- [To do]: Copy out the items word for word, starting with the line containing "Given: Hide the TextureRect node" and going through the line containing "(x=1028, y=358)".

- [Extracted data]:
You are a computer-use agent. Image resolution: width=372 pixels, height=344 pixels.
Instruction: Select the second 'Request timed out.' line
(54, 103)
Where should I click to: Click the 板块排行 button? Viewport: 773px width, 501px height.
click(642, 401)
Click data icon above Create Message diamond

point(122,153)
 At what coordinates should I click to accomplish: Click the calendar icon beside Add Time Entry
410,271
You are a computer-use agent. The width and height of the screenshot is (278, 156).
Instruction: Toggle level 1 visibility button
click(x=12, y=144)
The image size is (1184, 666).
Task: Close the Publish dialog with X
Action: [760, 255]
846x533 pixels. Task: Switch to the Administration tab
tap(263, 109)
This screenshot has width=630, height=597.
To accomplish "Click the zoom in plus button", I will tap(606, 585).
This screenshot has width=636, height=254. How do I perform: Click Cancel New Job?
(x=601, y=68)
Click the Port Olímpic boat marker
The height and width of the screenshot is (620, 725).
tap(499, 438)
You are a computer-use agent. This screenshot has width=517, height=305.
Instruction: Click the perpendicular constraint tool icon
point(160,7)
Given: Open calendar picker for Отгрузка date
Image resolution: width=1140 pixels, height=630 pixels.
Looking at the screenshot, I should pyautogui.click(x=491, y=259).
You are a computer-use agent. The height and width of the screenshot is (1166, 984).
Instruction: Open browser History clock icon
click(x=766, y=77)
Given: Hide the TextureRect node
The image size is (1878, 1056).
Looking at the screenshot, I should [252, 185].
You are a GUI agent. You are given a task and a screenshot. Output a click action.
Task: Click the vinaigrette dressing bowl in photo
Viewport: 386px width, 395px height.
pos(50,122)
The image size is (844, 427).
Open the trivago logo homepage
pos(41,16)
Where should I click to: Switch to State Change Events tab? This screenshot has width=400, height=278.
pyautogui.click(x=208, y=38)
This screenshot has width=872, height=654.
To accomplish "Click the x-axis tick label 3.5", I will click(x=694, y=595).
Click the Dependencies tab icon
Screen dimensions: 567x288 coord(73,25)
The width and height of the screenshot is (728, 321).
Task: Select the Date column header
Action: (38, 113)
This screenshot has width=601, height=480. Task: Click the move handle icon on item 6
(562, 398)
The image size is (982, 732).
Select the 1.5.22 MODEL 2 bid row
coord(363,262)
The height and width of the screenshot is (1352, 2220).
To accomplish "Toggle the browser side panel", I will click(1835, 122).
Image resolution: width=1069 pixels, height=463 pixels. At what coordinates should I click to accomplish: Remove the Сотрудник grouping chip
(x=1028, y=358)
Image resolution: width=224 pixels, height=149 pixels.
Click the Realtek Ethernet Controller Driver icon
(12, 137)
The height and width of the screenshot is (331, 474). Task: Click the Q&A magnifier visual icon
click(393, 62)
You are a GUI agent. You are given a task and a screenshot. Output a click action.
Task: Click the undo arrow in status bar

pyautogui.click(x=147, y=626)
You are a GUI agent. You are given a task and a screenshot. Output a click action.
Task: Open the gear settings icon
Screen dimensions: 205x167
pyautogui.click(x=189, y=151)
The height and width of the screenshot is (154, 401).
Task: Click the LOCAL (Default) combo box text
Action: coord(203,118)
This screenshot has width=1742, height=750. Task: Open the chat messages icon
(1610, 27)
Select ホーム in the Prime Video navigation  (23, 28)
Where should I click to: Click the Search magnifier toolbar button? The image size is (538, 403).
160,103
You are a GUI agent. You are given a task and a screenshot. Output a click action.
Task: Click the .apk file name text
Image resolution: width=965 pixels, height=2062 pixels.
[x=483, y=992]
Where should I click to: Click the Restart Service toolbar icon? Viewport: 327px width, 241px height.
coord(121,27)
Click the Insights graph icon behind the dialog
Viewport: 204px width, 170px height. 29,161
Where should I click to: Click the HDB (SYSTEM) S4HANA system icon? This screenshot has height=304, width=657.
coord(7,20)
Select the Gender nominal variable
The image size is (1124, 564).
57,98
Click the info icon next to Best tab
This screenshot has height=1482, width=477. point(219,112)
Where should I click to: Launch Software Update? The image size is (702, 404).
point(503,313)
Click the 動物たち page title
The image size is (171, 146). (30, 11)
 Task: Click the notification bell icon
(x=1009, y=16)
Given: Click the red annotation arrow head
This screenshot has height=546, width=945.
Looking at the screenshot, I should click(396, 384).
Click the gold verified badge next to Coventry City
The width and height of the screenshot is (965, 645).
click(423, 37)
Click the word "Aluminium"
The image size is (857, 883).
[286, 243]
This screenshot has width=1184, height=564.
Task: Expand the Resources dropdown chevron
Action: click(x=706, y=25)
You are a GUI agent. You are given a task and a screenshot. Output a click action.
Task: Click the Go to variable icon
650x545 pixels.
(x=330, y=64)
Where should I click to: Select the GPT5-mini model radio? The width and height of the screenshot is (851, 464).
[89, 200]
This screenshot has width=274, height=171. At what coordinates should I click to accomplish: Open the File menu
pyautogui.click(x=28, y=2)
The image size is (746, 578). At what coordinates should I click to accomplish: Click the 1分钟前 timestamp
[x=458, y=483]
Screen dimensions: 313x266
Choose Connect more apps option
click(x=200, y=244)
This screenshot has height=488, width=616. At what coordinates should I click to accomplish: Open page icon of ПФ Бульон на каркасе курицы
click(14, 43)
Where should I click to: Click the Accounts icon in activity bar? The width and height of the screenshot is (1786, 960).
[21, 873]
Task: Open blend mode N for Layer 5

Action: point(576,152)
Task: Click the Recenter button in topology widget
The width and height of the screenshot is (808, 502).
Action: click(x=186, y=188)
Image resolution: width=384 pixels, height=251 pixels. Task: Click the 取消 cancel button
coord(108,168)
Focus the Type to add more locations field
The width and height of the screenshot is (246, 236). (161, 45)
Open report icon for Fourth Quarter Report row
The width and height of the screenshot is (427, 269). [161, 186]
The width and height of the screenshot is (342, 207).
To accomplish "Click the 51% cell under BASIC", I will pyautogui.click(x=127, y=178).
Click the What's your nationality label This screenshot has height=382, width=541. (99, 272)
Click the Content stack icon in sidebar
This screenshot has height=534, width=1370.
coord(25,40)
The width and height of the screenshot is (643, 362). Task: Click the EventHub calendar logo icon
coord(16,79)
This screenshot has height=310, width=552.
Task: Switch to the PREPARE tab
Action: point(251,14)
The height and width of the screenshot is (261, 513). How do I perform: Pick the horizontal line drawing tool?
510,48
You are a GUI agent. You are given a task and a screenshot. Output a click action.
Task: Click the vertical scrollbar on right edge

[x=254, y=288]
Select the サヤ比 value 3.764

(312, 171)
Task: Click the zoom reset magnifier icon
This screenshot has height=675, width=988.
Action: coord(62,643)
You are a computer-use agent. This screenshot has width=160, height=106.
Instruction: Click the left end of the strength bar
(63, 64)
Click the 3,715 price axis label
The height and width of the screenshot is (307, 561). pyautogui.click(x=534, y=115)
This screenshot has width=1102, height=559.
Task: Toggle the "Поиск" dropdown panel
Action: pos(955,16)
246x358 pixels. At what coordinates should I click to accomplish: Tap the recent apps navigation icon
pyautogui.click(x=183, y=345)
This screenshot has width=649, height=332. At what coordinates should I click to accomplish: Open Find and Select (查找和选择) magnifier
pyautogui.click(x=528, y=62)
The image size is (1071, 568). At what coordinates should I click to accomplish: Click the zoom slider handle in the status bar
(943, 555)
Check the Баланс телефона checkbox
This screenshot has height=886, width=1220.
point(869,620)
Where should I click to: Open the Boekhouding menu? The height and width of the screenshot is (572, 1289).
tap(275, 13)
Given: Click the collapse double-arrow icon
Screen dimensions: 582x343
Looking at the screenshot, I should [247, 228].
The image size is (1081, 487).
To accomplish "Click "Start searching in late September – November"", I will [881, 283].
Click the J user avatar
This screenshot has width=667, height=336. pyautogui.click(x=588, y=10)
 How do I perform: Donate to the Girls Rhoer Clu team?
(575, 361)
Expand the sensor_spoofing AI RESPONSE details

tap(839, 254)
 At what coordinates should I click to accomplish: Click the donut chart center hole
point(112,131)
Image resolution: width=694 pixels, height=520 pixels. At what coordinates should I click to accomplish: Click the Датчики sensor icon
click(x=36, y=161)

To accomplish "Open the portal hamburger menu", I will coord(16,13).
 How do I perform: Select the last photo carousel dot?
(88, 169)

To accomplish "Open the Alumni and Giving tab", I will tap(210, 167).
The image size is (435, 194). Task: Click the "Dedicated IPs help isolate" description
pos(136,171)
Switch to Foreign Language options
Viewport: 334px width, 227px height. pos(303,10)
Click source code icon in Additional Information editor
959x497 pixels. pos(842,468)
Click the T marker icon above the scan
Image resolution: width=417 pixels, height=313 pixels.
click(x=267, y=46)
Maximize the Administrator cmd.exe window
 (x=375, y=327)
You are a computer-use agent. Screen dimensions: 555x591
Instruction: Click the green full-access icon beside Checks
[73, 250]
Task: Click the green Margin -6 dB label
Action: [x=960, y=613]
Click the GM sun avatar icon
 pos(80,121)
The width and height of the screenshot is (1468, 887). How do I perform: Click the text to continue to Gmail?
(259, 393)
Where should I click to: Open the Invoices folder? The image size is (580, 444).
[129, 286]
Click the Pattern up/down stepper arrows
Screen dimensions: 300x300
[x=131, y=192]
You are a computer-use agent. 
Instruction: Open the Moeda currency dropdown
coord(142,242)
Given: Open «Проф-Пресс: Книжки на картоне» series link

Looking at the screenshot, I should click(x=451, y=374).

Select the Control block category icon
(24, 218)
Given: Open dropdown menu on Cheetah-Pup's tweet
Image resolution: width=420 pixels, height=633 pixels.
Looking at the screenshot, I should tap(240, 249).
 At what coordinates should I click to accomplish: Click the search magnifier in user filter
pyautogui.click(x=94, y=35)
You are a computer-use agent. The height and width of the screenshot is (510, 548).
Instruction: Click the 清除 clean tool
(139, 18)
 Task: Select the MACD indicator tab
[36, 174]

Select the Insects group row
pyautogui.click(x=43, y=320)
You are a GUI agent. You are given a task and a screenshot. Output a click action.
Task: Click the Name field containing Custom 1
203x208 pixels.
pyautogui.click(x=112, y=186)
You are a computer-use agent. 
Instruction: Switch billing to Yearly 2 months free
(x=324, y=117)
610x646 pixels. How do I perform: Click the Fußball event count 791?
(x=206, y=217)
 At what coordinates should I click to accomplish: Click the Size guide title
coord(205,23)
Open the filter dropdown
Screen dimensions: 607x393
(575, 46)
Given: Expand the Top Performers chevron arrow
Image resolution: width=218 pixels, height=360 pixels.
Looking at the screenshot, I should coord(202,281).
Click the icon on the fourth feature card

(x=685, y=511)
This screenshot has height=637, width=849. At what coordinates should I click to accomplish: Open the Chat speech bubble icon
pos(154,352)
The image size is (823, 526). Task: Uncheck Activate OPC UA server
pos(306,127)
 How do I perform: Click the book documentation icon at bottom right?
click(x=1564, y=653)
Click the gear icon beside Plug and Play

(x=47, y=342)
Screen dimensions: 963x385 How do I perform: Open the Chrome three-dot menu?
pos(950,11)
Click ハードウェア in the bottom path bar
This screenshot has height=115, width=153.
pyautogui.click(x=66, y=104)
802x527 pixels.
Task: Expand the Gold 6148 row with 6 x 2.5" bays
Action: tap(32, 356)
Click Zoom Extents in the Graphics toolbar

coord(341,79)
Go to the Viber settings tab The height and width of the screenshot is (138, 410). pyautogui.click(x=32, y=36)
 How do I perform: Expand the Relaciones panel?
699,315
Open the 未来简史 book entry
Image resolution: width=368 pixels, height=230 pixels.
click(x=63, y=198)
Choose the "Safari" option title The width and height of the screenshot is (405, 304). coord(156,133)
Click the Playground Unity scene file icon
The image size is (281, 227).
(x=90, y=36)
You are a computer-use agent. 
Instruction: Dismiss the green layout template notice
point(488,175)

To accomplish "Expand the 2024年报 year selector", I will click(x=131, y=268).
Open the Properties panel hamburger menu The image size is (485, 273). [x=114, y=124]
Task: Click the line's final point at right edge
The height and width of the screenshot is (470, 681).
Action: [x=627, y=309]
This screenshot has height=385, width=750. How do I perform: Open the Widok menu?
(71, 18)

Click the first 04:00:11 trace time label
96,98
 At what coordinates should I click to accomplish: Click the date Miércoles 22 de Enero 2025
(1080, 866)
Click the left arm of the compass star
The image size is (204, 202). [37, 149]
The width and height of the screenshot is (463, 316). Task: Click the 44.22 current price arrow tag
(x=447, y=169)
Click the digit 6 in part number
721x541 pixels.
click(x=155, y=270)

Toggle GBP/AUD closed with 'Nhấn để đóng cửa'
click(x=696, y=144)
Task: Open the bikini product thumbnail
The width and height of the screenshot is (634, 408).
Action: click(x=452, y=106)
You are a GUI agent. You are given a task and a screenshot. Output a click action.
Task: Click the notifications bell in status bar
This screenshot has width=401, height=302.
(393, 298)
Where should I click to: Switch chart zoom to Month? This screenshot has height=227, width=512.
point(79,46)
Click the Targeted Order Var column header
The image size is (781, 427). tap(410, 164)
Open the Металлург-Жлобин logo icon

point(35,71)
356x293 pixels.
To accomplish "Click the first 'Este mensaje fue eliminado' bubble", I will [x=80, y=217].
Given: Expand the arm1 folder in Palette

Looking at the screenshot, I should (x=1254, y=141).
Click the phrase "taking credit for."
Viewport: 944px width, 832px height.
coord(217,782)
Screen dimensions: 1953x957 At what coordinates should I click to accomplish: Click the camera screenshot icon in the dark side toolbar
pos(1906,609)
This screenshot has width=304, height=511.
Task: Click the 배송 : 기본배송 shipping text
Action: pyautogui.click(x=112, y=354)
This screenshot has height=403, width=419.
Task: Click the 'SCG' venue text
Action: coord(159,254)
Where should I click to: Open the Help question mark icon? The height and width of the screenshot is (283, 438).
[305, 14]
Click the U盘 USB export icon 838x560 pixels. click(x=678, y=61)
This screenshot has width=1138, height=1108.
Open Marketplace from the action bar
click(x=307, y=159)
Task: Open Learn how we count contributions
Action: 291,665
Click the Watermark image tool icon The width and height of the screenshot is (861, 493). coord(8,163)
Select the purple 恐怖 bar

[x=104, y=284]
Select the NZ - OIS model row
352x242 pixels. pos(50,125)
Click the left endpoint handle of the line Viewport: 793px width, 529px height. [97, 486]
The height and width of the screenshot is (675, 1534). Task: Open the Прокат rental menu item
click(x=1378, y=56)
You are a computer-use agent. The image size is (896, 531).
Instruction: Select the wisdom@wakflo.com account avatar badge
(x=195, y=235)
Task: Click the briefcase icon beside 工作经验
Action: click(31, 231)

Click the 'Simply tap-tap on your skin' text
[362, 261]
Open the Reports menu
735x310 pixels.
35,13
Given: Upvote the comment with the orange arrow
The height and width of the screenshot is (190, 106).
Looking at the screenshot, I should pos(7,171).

- [Solution]:
Given: Hide the TextureRect node
The image size is (1878, 1056).
Looking at the screenshot, I should [252, 185].
You are a GUI agent. You are given a task and a screenshot. Output a click action.
Task: Click the vinaigrette dressing bowl in photo
Viewport: 386px width, 395px height.
pos(50,122)
The image size is (844, 427).
Open the trivago logo homepage
pos(41,16)
Where should I click to: Switch to State Change Events tab? This screenshot has width=400, height=278.
pyautogui.click(x=208, y=38)
This screenshot has width=872, height=654.
To accomplish "Click the x-axis tick label 3.5", I will click(x=694, y=595).
Click the Dependencies tab icon
Screen dimensions: 567x288 coord(73,25)
The width and height of the screenshot is (728, 321).
Task: Select the Date column header
Action: (38, 113)
This screenshot has width=601, height=480. Task: Click the move handle icon on item 6
(562, 398)
The image size is (982, 732).
Select the 1.5.22 MODEL 2 bid row
coord(363,262)
The height and width of the screenshot is (1352, 2220).
To accomplish "Toggle the browser side panel", I will click(1835, 122).
Image resolution: width=1069 pixels, height=463 pixels. At what coordinates should I click to accomplish: Remove the Сотрудник grouping chip
(x=1028, y=358)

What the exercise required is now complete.